Alyssa Byrne, the 19-year-old from Petaluma found dead last week in South Lake Tahoe, apparently took a wrong turn New Year's Eve and wandered a short distance through snow before shedding her ski jacket and dying in the bitter cold on a snowbank, authorities said Monday.
Byrne was found dead three days later. Her boot prints -- the only ones in the vicinity -- suggested disorientation that may have been caused by alcohol consumption, hypothermia or both, El Dorado County Sheriff's Lt. Pete Van Arnum said.
"I don't want to speculate," he said, although he confirmed investigators had reports Byrne had been drinking while in town with friends for a music festival.
He noted advanced hypothermia causes confusion and deteriorating cognition. Victims can become disoriented and lose judgment.
"It was subzero that night and, depending on how long she was out in the cold, that could have affected her," Van Arnum said.

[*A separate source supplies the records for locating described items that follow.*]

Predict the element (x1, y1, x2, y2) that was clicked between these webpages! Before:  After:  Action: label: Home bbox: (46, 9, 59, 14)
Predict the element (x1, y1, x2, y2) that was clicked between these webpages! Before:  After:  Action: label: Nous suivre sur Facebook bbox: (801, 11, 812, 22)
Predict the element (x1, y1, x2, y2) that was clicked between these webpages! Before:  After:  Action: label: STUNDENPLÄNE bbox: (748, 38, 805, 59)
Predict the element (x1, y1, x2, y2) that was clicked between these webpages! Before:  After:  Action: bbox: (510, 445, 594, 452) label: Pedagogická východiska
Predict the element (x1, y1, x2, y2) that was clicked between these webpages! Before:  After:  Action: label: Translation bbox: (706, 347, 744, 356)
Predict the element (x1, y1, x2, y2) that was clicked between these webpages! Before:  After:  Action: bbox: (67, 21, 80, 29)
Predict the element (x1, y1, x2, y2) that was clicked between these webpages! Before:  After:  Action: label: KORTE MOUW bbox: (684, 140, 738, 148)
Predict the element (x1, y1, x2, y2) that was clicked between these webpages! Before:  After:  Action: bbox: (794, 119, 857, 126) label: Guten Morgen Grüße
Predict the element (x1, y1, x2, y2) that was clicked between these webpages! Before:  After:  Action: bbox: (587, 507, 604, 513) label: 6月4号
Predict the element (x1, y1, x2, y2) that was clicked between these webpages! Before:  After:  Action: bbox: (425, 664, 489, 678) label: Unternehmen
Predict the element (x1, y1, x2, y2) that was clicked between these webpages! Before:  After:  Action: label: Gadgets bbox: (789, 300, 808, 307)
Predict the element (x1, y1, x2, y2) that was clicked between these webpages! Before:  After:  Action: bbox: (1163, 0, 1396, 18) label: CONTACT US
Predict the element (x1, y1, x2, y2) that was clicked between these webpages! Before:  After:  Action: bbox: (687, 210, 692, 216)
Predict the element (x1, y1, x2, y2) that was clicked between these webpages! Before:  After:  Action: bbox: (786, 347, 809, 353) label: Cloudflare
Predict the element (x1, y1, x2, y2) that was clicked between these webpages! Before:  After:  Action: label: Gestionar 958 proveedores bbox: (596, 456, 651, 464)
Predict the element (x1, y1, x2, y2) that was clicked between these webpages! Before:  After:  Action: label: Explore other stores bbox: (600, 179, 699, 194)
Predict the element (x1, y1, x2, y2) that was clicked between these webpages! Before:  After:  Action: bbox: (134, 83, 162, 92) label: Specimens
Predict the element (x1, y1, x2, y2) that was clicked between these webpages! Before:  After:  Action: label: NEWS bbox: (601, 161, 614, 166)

Experts say it's common for those with fatal hypothermia to remove clothing shortly before death because of physiological changes that cause a spreading sense of warmth.
The National Weather Service said it was minus 8 degrees overnight New Year's Eve in the area.
It's unclear when Byrne died. The Sacramento County Coroner's Office, which is handling the death investigation, has put the official date at Jan. 4, the day she was found. Authorities have said there were no signs of traumatic injury or foul play.
Douglas County, Nev., investigators, who led the initial search for Byrne, said she last used her cellphone at 11:53 p.m. New Year's Eve and was believed to have collapsed after leaving the final concert of a three-day music festival at Lake Tahoe Community College, a half-mile from where her body was found.
The 2011 Casa Grande High School graduate had driven Dec. 29 to Lake Tahoe with three friends with whom she attended the festival and shared a room at the Horizon Casino Resort in nearby Stateline, Nev.
But on New Year's Eve, she got ahead of her companions in a concert crowd and disappeared around 11 p.m., friend and former classmate Jay Donnellan said.
Byrne told Donnellan by phone at 11:23 p.m. that she was taking a shuttle bus back to the Horizon. He never saw her again.
For the next three days, family and friends conducted a frantic search for her.
Her body was spotted Friday morning by a public utility worker who was perched on a bucket truck and able to peer over a 4-foot-high snow bank that had hidden her from motorists and others.
Byrne was about 10 feet off Pioneer Trail, near Al Tahoe Boulevard, which leads to the junior college and runs between Pioneer Trail and Highway 50.
Authorities said long shuttle bus lines may have caused her to join others who decided to walk back to Stateline along an about four-mile route that would have followed Al Tahoe Boulevard and then turned to the northeast along Pioneer Trail. It also is possible she walked through the campus instead of taking a bike path used by others, Van Arnum said.
But her final location indicated she turned right on Pioneer Trail, rather than left as would be expected, and walked along the road before climbing the berm of frozen snow, Van Arnum said.